Sin una gota de sangre en su ropa se levantaba para tomar una imagen mental de su crimen. Una sonrisa se dibujaba en su cara mientras retiraba sus guantes los cuales evitaban dejar huellas que lo incriminaran al homicidio. Caminaba a su hogar sonriente como si fuera un mortal común y silvestre. Cada uno de los asesinatos le producía placer y orgullo pero lo que más disfrutaba era el hecho de que podía seguir cumpliendo sus deseos ya que no lograban identificarlo. Su impunidad era su medalla de oro y secretamente la disfrutaba. 

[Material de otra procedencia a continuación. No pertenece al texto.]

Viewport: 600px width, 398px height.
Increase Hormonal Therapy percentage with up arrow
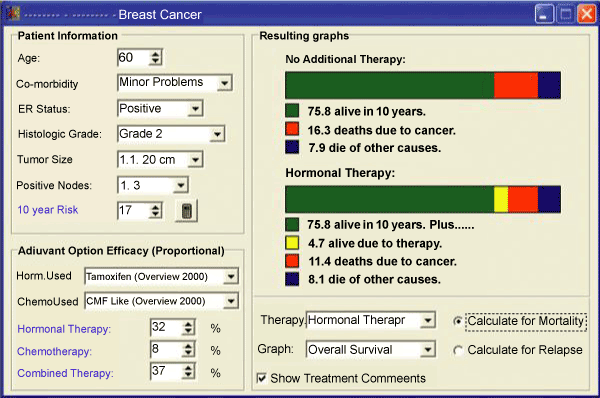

Unos meses atrás todos aquellos rostros de sus víctimas comenzaron a inundar sus sueños. Despertaba sudando frío y temeroso de esa persecución dentro de sus sueños. Imágenes etéreas que le quitaban la paz y llenaban su alma de culpa. Cada noche se convertía peor que la anterior, las fotografías mentales ya no deseaban permanecer solo en sus sueños y se inmiscuían en su diario vivir.

La culpa se convirtió en su diario vivir, un demonio susurrando al oído a todas horas. Su alma se rompió en pedazos ante la presión necesitaba liberarse de su tormento. No podía regresarles la vida a todas esas mujeres, él no era un dios todopoderoso aunque durante mucho tiempo actuó como el ángel de la muerte. Tal vez un verdadero ser supremo podía purgar todas sus acciones y retornarles la paz que había perdido.

Frente a la imagen de la crucifixión comenzó a llorar, lágrimas de culpa que se encontraban retenidas por mucho tiempo, desahogaba sus sentimientos que tenía atrapados. La lluvia sonaba en el techo del recinto y la luz del sol comenzaba a escapar para darle paso a la noche. Dentro de la iglesia solo se escuchaba su llanto amargo. Se encontraba solo abandonado por la sociedad. Abandonado por un Dios que él mismo decidió alejar.

La sangre debía ser pagada por sangre, y en su mente la única forma de purgar sus pecados es sufrir ante ellos. Con el mismo acero que asesinó a mujeres inocentes ahora se encontraba penetrando su pecho, destrozando su corazón al igual que a sus víctimas. El aliento escapaba por última vez mientras susurraba sin fuerzas sus últimas palabras. "Perdón."